#### Written problem
Copy the listing below word for word, from its first line up to and including the line with "[1198, 208]". Leave the pictures out.

#### Record list

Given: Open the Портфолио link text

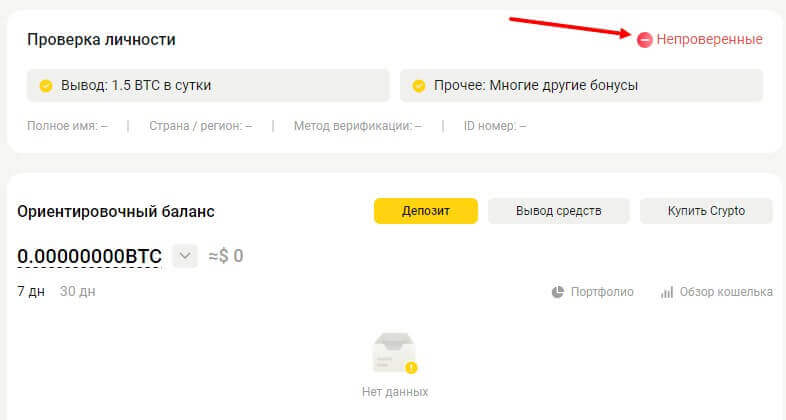Looking at the screenshot, I should point(602,292).
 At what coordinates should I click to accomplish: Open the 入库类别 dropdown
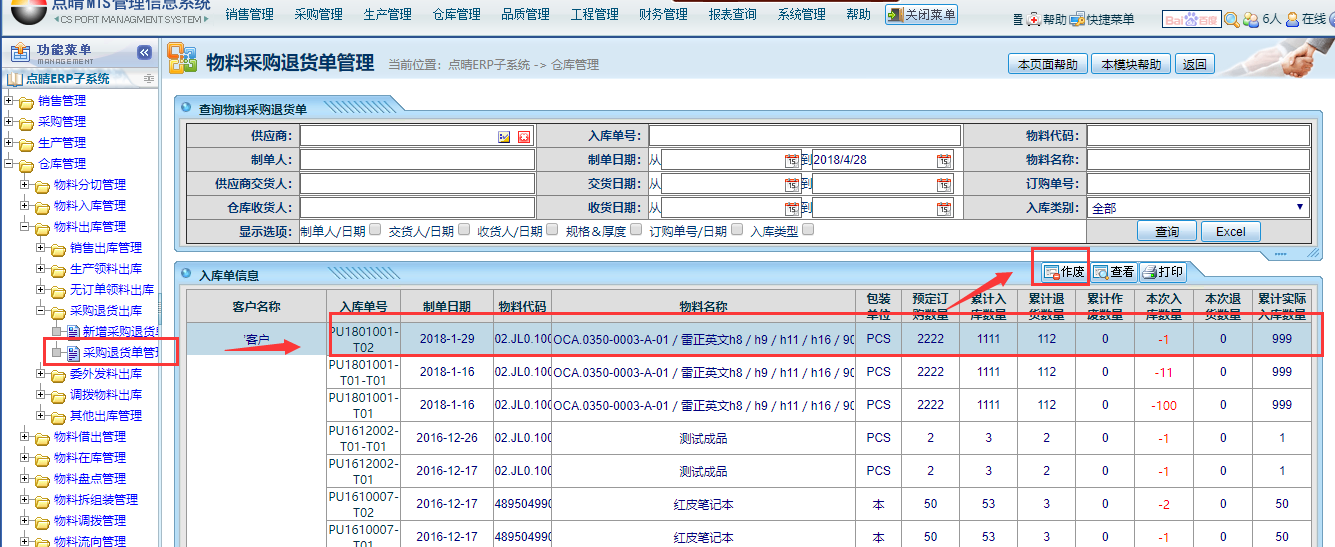[1198, 208]
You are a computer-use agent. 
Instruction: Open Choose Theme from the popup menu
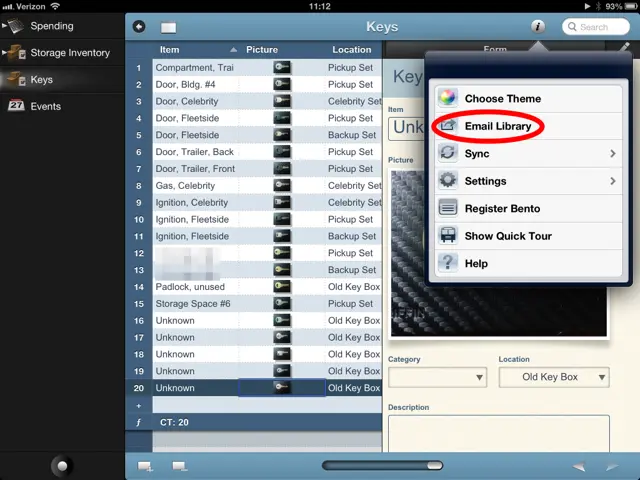502,99
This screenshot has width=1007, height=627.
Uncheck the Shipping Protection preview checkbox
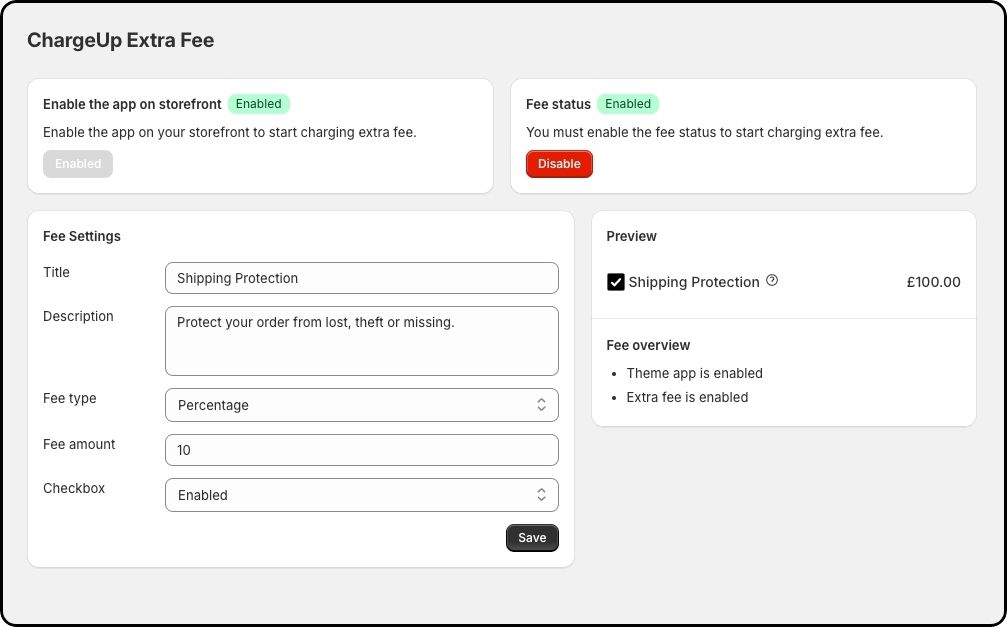click(x=616, y=281)
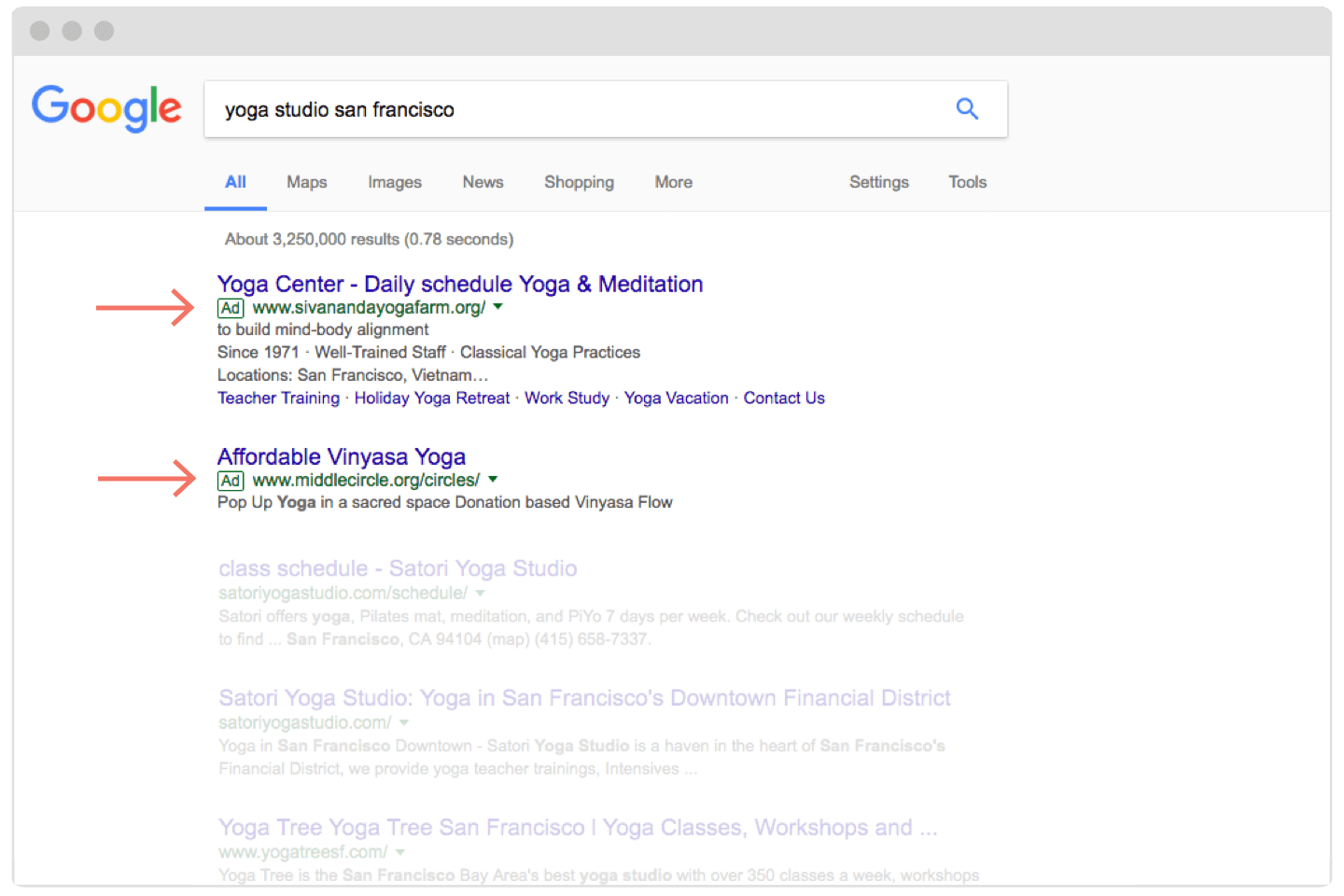Click the Ad badge beside sivanandayogafarm URL
This screenshot has width=1344, height=896.
[x=231, y=308]
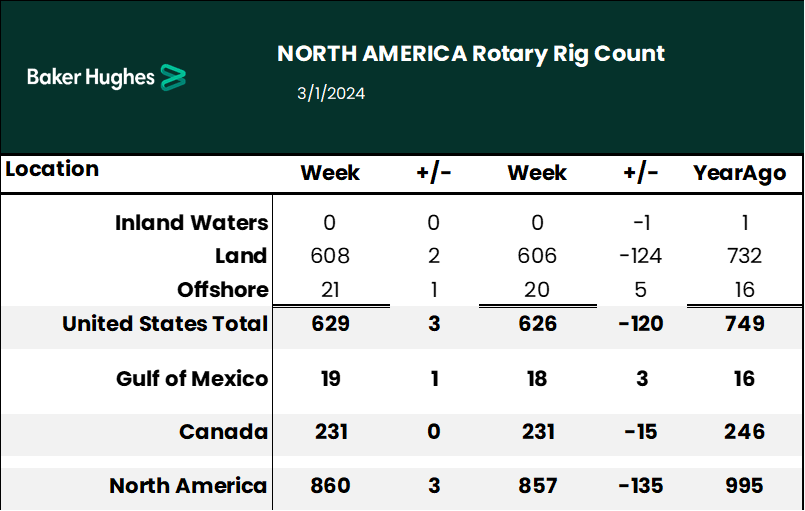Click the 3/1/2024 report date
The width and height of the screenshot is (805, 511).
[331, 94]
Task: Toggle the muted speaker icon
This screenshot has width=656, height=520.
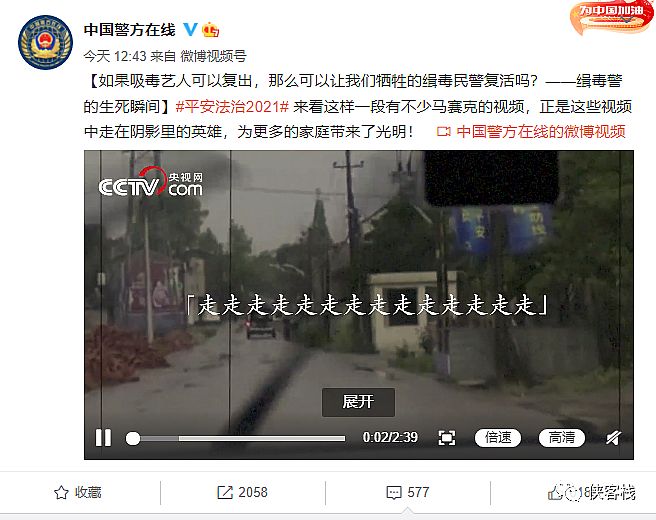Action: pos(613,438)
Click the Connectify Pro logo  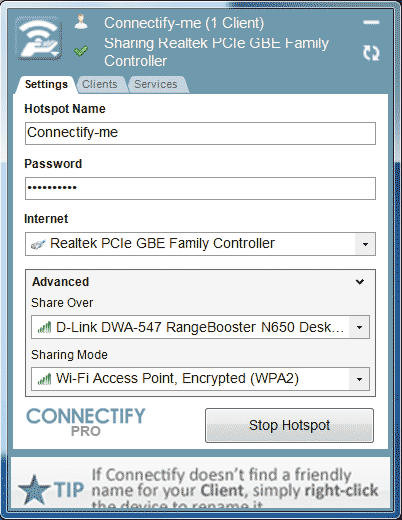(x=86, y=422)
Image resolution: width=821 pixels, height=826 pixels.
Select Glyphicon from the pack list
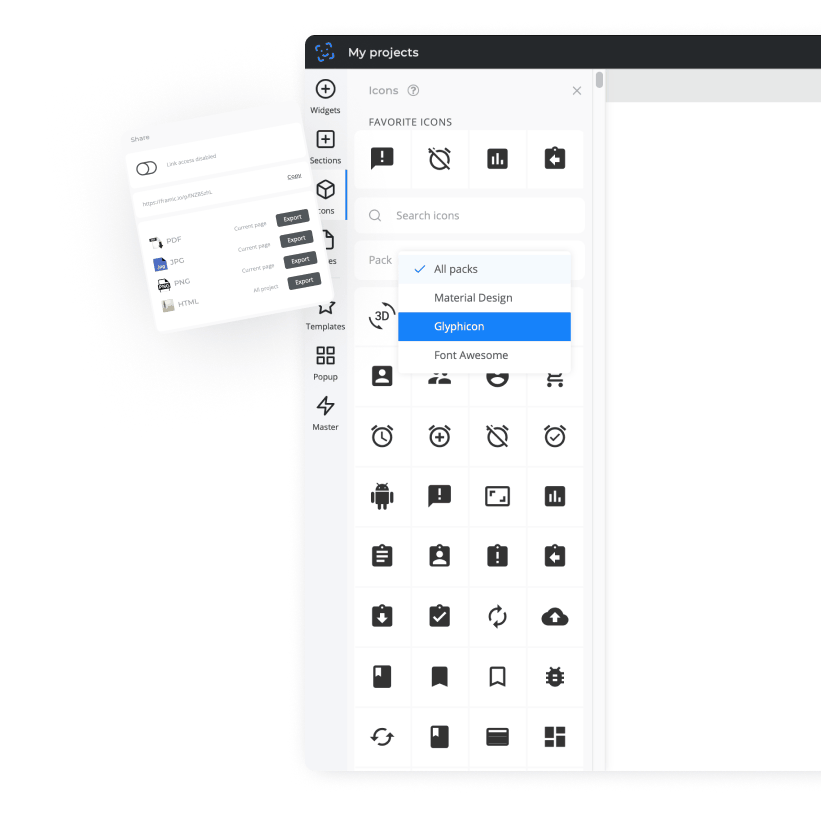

#### Exercise output
Given: Open the Портфолио link text

Looking at the screenshot, I should point(602,292).
 At what coordinates should I click to accomplish: Open the 入库类别 dropdown
[1198, 208]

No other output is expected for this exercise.